#### EXERCISE OBJECTIVE:
Go through the lines below one by one and count those holding the string "agent". Give the count alone.

#### SUPPLIED MATERIAL:
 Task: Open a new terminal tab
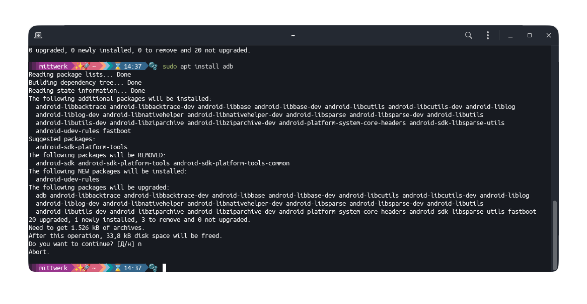click(38, 35)
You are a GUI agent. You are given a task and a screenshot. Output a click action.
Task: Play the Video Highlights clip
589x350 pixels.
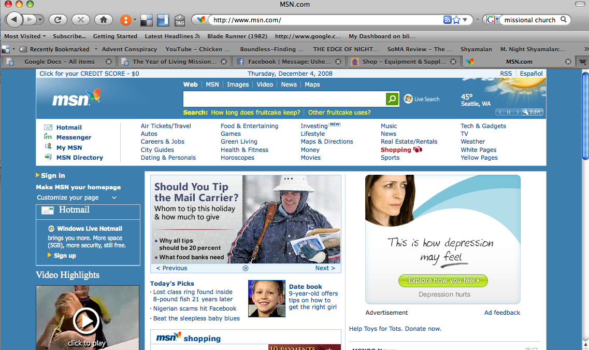(x=86, y=321)
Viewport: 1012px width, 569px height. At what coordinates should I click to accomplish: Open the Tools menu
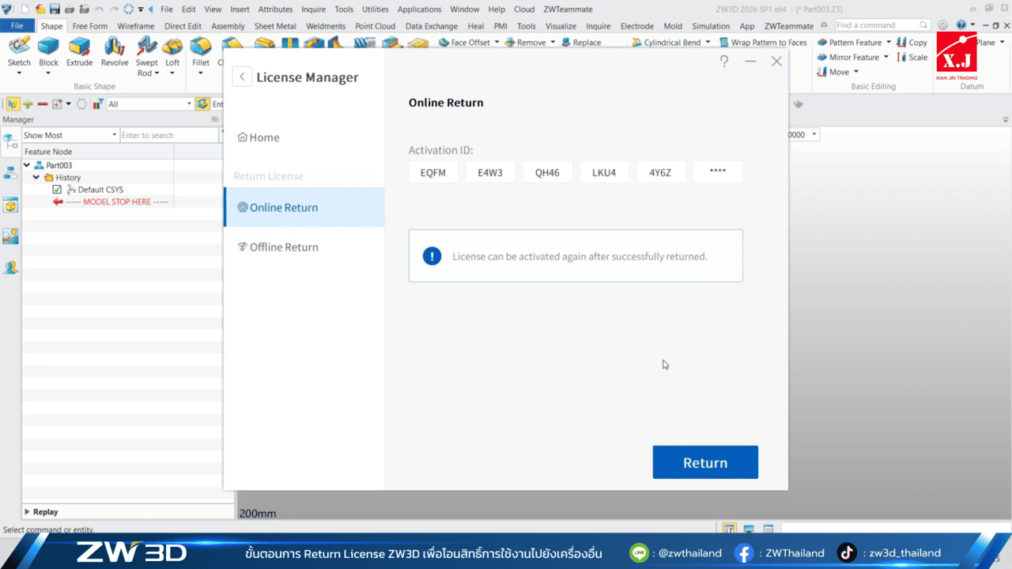point(343,9)
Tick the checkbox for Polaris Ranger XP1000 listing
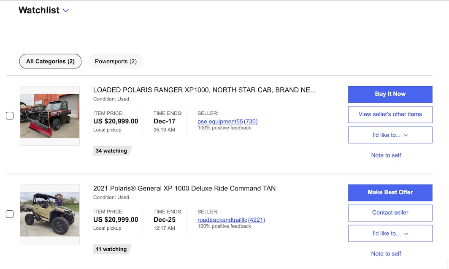449x269 pixels. (10, 116)
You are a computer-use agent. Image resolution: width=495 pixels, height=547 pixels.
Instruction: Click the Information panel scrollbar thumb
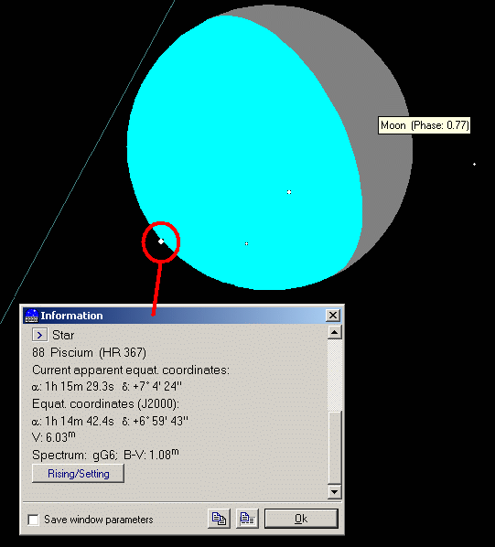click(335, 448)
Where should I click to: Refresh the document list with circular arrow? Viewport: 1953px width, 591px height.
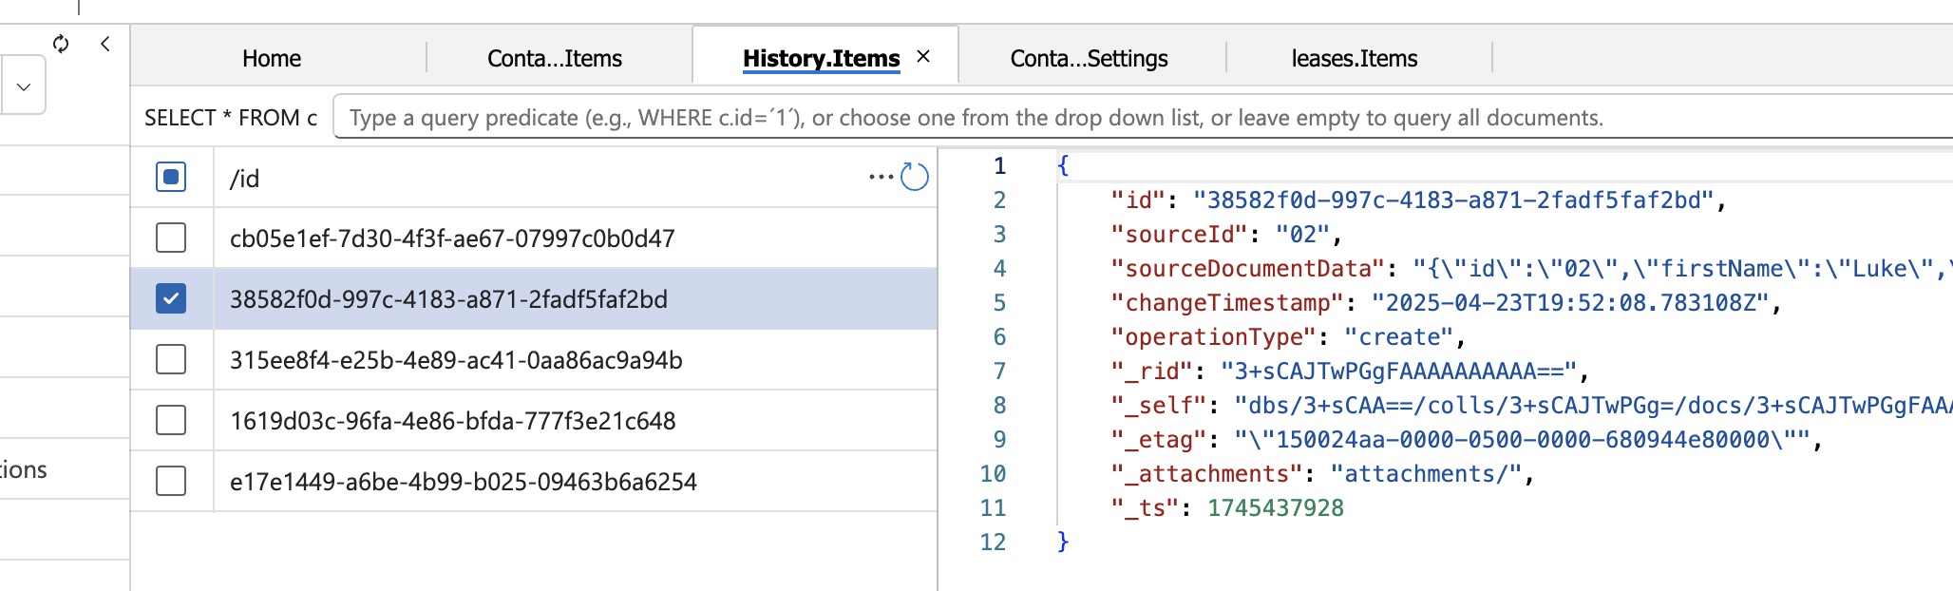pos(914,177)
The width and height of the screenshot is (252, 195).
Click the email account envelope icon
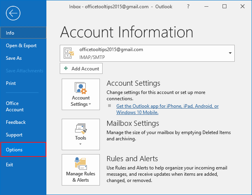[x=69, y=53]
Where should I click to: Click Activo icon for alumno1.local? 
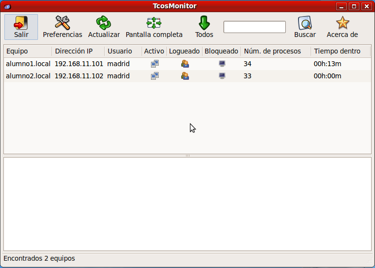tap(154, 64)
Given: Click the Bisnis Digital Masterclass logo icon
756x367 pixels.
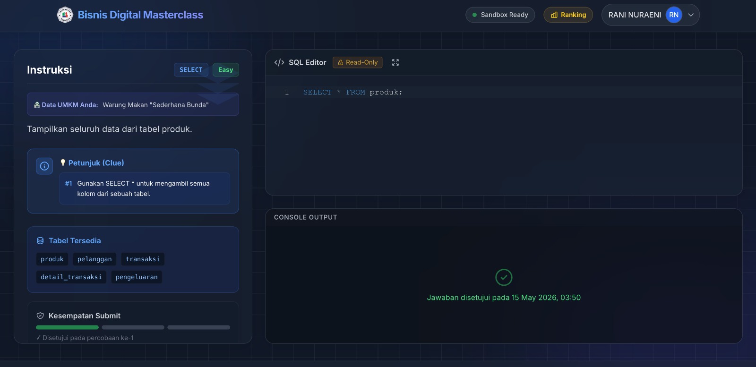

#### ANSWER TO THIS PROBLEM:
2